SYNERGY TECHNOLOGIES CORP
8-K/A, 2000-04-18
CRUDE PETROLEUM & NATURAL GAS
Previous: ASD SYSTEMS INC, 4, 2000-04-18
Next: MIDAMERICAN ENERGY HOLDINGS CO /NEW/, S-8 POS, 2000-04-18



                                   UNITED STATES
                      SECURITIES AND EXCHANGE COMMISSION
                               Washington, D.C. 20549
                                       FORM 8-K
                            CURRENT REPORT
                   Pursuant to Section 13 or 15(d) of
                  the Securities Exchange Act of 1934
          Date of Report (Date of earliest event reported):
                              February 28, 2000
             SYNERGY TECHNOLOGIES CORPORATION
            (Exact name of registrant as specified in its charter)
    Colorado                      0-26721                       84-1379164
(State or other            (Commission File           (I.R.S.  Employer
jurisdiction of                   Number)                   Identification No.)
incorporation or
organization)
- -------------------------------------------------------------------------

<PAGE>

Item 4.  Changes in Registrant's Certifying Accountant.
     (a) As of February 28, 2000, Synergy Technologies Corporation
("Registrant") dismissed as the principal accountant previously engaged to audit
the Registrant's financial statements, Sarna & Co.  Sarna & Co. was engaged to
audit the Registrant's fiscal year ended December 31, 1998 and the subsequent
period ended March 31, 1999.

     Sarna & Co.'s report on the Registrant's financial statements for the
fiscal year ended December 31, 1998, did not contain an adverse opinion or a
disclaimer of opinion nor was it qualified or modified as to uncertainty, audit
scope, or accounting principles.

     The decision to change accountants was approved by the Registrant's Board
of Directors.
     During the Registrant's two (2) most recent fiscal years (of which Sarna &
Co. audited only the 1998 fiscal year) and during all subsequent interiim
periods preceeding Sarna & Co.'s dismissal, there were no disagreements between
the Registrant and the former accounting firm on any matter of accounting
principles or practices, financial statement disclosure, or auditing scope or
procedure.

     There were no reportable events (as such term is defined by paragraph
(a)(1)(v) of Item 304 of Regulation S-K promulgated by the Securities and
Exchange Commission ("Regulation S-K") that occurred within the Registrant's
two most recent fiscal years nor any subsequent interim period preceding the
dismissal of Sarna & Co.

     The Registrant provided Sarna & Co. with a copy of the disclosures made in
this Current Report Form 8-K prior to the filing of the same.  The Registrant
has requested Sarna & Co. to furnish it with a letter addressed to the SEC
stating whether it agrees with the statements made in this Form 8-K and, if not,
stating the respects in which it does not agree.

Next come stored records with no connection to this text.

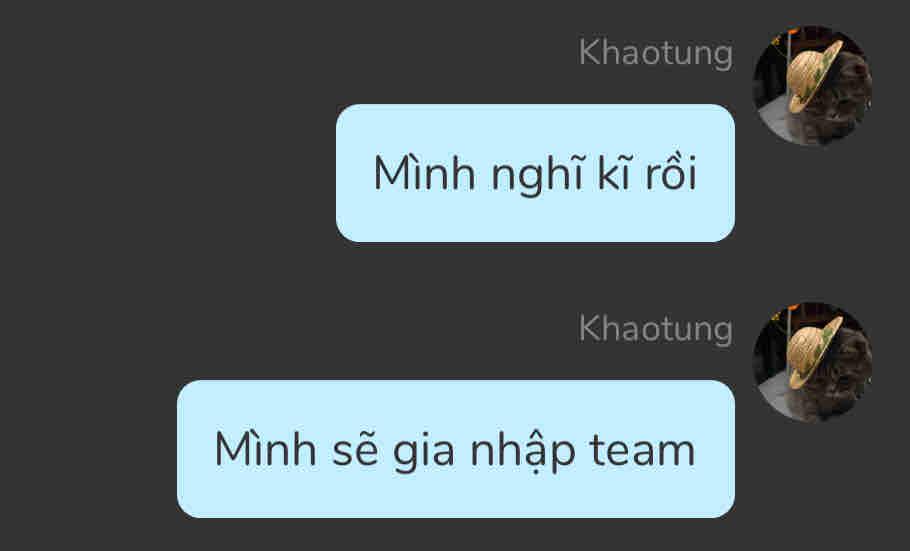910x551 pixels.
Task: Click the word "gia" in the second bubble
Action: pos(424,452)
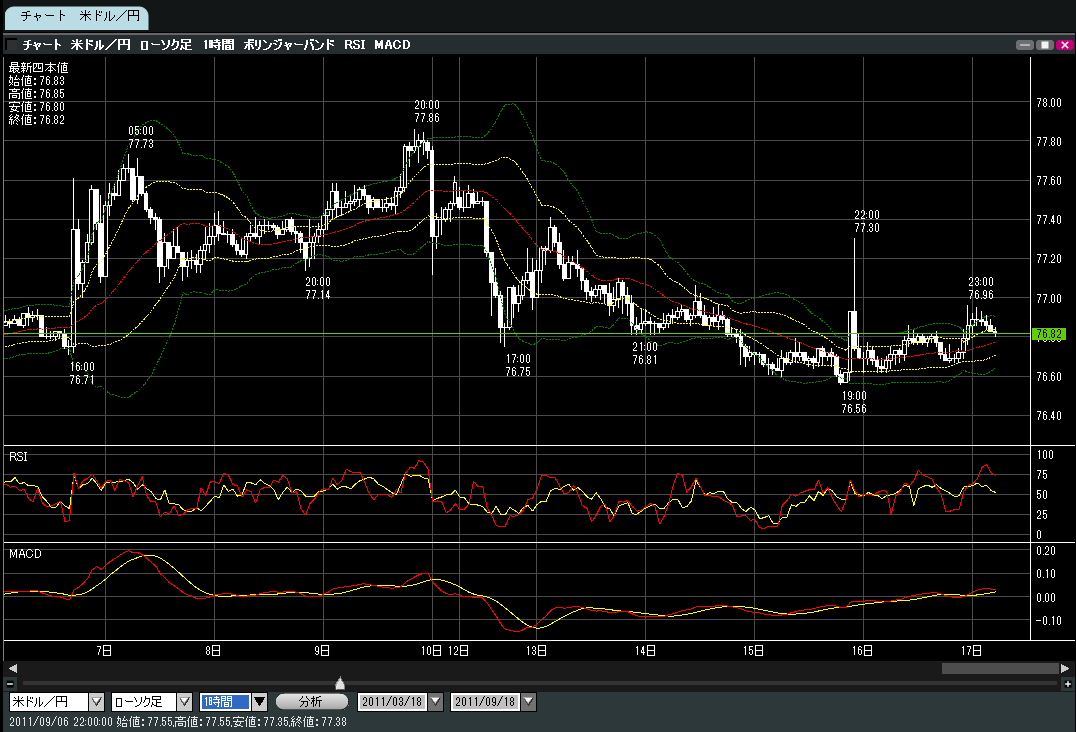The height and width of the screenshot is (732, 1076).
Task: Open the 2011/09/18 end date picker
Action: click(529, 702)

     At the time of filing this Current Report, the Registrant had not received
the aforementioned letter from Sarna & Co.  The Registrant has requested that
Sarna & Co. provide such letter as promptly as possible so that the Registrant
can file the letter with the SEC within ten (10) business days after filing of
this Current Report.

     (b) As of February 28, 2000, the Registrant has engaged the accounting firm
of Hansen, Barnett & Maxwell, a professional corporation, as its principal
accounting firm to audit its financial statements.  The Registrant has not
consulted with Hansen, Barnett & Maxwell regarding either the application of
accounting principles to a specified transaction, or the type of audit opinion
that might be rendered on the Registrant's financial statements; nor any
disagreement or other reportable event (as such are defined in paragraphs
(a)(1)(iv)-(v) under Item 304 of Regulation S-K) as no such disagreement or
reportable event occurred as disclosed above.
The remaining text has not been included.